I'm encountering an error in a Python application at a point where it's using pycurl to connect via HTTPS to a server. (Note, in this case, the "server" is another Python utility which implements a simple HTTPS server with the ssl
library providing the encryption.) The "server" is providing a wildcard certificate which -- to my eye -- looks correct and looks like it should successfully verify. But pycurl is rejecting it as a mismatch.
The code segment performing the pycurl connection is:
def request_pycurl(cls, url, data, timeout):
c = pycurl.Curl()
c.setopt(pycurl.HTTPHEADER, [b'Content-Type: application/json'])
c.setopt(pycurl.SSL_VERIFYPEER, 0)
c.setopt(pycurl.SSL_VERIFYHOST, 2)
c.setopt(pycurl.TIMEOUT, timeout)
if data is not None:
c.setopt(pycurl.POSTFIELDS, data)
c.setopt(pycurl.URL, url.encode('utf-8'))
buf = io.BytesIO()
c.setopt(pycurl.WRITEFUNCTION, buf.write)
c.perform()
return buf.getvalue()
The server certificate, generated in OpenSSL, has the common name *.*.*.mycompany.com
with DNS SANs covering the spread of mycompany.com
, *.mycompany.com
, etc. all the way up to the three extra levels in the common name. ("mycompany" here is an intentional redaction.) The actual connection request's URL involves five elements.
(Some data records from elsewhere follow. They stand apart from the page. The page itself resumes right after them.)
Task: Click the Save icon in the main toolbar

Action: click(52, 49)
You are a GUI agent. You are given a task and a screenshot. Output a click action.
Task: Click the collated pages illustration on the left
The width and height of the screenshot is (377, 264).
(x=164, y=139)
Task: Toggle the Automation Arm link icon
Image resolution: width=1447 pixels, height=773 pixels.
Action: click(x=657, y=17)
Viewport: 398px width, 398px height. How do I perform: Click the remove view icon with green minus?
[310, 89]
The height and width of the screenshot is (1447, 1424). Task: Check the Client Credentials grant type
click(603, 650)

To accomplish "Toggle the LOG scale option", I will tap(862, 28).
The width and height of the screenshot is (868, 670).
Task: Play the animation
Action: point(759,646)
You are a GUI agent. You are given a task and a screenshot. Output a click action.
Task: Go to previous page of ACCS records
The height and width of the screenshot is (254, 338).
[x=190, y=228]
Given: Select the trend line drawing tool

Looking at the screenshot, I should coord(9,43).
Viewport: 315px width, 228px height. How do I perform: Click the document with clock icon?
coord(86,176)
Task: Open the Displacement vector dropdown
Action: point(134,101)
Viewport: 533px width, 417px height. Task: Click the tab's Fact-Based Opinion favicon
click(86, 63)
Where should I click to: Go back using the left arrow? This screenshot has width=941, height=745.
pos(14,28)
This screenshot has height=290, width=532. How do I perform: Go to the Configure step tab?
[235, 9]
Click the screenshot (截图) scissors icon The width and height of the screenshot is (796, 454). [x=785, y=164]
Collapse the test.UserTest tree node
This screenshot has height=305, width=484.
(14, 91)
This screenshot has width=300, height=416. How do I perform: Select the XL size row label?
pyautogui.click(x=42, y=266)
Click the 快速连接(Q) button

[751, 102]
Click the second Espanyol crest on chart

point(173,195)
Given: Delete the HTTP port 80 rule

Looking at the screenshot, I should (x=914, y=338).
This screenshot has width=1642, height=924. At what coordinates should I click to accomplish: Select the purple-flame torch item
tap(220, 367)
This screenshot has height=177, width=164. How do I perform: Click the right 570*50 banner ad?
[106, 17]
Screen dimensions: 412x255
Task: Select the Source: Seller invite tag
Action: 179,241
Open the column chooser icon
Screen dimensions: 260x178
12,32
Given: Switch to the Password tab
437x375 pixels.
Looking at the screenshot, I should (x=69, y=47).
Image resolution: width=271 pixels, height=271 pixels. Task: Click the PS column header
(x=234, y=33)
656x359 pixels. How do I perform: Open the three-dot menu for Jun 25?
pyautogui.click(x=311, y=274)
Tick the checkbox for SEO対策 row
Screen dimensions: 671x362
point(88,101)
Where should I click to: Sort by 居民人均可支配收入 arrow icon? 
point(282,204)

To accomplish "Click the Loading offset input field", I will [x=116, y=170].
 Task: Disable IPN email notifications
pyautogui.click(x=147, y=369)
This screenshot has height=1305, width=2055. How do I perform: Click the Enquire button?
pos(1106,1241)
When I run the app, the error that bubbles back up to the error logging function is:
error(60, "SSL: certificate subject name (*.*.*.mycompany.com) does not match target host name 'foo1.foo2.foo3.mycompany.com'")
I've done a search for any known issues relating to Pycurl and its handling of wildcard certificates, but nothing obvious came up. In the course of searching I've also come across a bit of a puzzle, in any articles where I've found the above error message text, they always cite a different error number -- 51 instead of 60.
At any rate... can anyone tell me whether there's a code change needed to make pycurl accept the wildcard certificate? Or whether there's a problem with pycurl that prevents it from handling wildcards properly?